Do diverse collaborations have elements in common? Are frameworks needed for success? I think so. Here are two stories – one inside an institution, the other outside client-consultant. See if you agree.
Dr. Harris Berman, dean of Tufts School of Medicine states that today it takes a team of people to take care of patients. How right he is. My sisters and I witnessed hospital teams in action at the Pittsburg hospital where my brother was being treated for pneumonia, that followed close on his chemo treatments for cancer.
At first, we were concerned because the doctor heading the CCU team changed weekly. How could they possibly coordinate care with a weekly leadership change! We discovered that each leading doctor and his team knew precisely what occurred the preceding week, regularly consulted with each other and each specialty. The floor nursing staff had complete data at their finger tips, for each team notated patient status.
Further, the teams paid attention to viewpoints. They respected the specialist who wanted one more test (one rarely given) to isolate the cause of pneumonia. Sure enough that nasty bug was hiding deep in the lung. The specialist laughed when he told my brother “You have really big lung. I was glad I insisted on that test. I just had a feeling we’d find something there.”
Yes, a great computer system collecting data is super to keep everyone on the same page. Yet, what we observed and found far more important was: the relationships the teams cultivated, the understandings they showed for each other, and the respect they had for differing viewpoints. Plus, the continual live communication. No one is left out.
Dr. Paul Farmer, founder of Partners in Health (PIH), was searching for an architect firm to build a hospital in Rwanda. He didn’t just want a plot plan and blueprints, he wanted a partner. What he found in Mass Design, a firm founded by a young team of architects from Harvard, was an unusual commitment to PIH’s ideals and goals.
Mass Design leader, Michael Murphy and his team not only went to Rwanda to examine the site, they observed the medical plight of the Rwandans, they interviewed people on site, they took courses in disease control. They wanted to ensure that they understood the medical challenges (diseases and treatments) the cultural beliefs (Rwandan people, their families) the environment (physical and emotional) the resources (materials and workers).
The results of this unusual collaboration – a state of the art hospital that fits Rwanda, yet, looks nothing like any urban US hospital. Spillovers from the project – increase in skilled workers in the building trades, increase in local medical professionals, and increase in healthier population.
No great computer system here. What drove this collaboration were complex goals that went beyond building a building.
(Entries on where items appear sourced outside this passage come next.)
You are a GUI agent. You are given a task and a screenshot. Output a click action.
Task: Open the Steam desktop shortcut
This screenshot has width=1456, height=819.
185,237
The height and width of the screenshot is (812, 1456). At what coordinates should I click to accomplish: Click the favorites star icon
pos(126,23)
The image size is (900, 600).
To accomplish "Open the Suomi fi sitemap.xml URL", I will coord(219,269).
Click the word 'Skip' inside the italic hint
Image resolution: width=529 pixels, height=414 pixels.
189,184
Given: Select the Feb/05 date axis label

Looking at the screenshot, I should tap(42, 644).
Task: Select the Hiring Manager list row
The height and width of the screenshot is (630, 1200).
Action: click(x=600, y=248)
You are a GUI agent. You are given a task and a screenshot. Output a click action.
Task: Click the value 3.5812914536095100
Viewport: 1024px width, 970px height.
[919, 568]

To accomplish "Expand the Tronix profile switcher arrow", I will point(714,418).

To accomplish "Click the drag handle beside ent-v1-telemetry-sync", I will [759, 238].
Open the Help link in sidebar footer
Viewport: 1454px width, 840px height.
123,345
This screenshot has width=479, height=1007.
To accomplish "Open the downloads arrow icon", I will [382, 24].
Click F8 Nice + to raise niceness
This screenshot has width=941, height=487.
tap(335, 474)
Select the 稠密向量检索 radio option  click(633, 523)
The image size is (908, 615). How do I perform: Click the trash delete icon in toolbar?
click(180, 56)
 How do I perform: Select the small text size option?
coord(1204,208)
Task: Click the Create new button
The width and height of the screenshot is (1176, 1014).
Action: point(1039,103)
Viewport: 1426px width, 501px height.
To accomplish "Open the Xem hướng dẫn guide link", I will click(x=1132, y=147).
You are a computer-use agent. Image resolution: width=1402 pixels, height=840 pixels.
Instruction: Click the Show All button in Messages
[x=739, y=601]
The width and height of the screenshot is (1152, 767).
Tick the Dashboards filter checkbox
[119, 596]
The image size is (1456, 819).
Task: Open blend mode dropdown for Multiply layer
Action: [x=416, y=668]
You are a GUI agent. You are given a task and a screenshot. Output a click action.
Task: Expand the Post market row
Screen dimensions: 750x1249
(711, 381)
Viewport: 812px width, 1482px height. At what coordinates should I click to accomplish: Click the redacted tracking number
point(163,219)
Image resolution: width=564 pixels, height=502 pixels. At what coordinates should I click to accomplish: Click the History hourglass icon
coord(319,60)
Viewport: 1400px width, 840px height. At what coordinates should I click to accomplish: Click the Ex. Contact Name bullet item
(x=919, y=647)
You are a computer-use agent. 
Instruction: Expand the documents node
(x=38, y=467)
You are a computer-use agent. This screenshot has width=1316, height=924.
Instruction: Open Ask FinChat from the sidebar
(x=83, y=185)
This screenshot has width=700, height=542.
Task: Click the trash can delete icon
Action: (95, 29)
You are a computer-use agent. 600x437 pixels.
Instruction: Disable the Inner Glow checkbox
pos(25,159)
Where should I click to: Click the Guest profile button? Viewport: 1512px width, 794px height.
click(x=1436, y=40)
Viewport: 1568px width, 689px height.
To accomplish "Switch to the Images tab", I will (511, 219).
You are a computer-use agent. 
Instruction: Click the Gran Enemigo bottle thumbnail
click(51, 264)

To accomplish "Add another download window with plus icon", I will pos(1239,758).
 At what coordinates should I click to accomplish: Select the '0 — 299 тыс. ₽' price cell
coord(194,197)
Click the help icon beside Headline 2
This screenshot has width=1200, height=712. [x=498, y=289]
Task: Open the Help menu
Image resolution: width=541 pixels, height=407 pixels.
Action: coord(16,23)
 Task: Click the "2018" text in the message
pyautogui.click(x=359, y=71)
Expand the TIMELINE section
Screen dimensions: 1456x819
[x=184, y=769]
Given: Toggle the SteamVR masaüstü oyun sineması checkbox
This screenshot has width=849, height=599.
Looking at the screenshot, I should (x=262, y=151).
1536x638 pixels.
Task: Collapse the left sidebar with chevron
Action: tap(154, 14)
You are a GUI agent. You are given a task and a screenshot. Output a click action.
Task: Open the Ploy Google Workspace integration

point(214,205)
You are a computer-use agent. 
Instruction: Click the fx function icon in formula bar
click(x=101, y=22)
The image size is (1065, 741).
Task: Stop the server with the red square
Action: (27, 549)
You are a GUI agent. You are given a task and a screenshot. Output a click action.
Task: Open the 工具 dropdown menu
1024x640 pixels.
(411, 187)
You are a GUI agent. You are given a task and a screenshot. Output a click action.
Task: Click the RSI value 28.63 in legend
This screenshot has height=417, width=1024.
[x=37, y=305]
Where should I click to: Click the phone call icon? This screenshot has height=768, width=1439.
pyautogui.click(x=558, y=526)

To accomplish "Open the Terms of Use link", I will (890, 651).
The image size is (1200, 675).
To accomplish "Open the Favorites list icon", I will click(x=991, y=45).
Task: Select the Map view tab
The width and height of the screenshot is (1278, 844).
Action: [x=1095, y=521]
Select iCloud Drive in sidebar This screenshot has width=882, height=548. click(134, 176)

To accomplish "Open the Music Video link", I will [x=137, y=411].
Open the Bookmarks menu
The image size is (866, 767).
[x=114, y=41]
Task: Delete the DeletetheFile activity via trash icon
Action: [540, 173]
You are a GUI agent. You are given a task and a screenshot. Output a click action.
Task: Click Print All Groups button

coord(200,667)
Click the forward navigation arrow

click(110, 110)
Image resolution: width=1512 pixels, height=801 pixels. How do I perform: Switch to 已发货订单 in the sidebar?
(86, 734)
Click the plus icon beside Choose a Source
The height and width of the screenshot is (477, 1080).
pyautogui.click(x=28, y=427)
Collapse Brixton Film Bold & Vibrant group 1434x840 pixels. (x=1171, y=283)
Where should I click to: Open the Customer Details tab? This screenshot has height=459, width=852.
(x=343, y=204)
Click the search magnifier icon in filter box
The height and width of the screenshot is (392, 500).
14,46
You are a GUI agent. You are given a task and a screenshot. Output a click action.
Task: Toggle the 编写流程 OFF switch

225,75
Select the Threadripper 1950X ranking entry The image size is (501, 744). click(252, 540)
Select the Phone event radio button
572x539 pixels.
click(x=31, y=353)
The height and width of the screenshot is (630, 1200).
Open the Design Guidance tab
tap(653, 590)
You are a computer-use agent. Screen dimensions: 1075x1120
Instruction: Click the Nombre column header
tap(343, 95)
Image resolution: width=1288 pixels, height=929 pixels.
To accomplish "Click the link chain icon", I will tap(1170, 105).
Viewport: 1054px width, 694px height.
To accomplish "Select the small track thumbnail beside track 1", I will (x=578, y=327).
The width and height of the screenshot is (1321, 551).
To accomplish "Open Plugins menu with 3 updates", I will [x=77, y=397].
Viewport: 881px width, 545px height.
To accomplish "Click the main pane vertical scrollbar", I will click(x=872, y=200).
PIH defined the desired outcomes based on their philosophy and values. MASS Design embraced the values, which prompted their research. They were willing to strike out beyond conventional standards. They were open to learning and testing their ideas. They continually consulted with PIH, checking that their ideas matched the complex goals.
What the two stories illustrate is that successful collaboration doesn’t just happen willy nilly. In both cases what framed the collaborators included:
Compelling Goals (Keep patients alive and well – Create medical facility and system) Shared values increase importance to each team member.
Continual Communication (Formal pattern and computer system – informal, ongoing consultations) Complexity needed to achieve goals prompts constant communication
Personal Willingness ( Accept other perspectives & implement– Move outside learned comfort zone & experiment) Curiosity and openness increases personal growth and learning.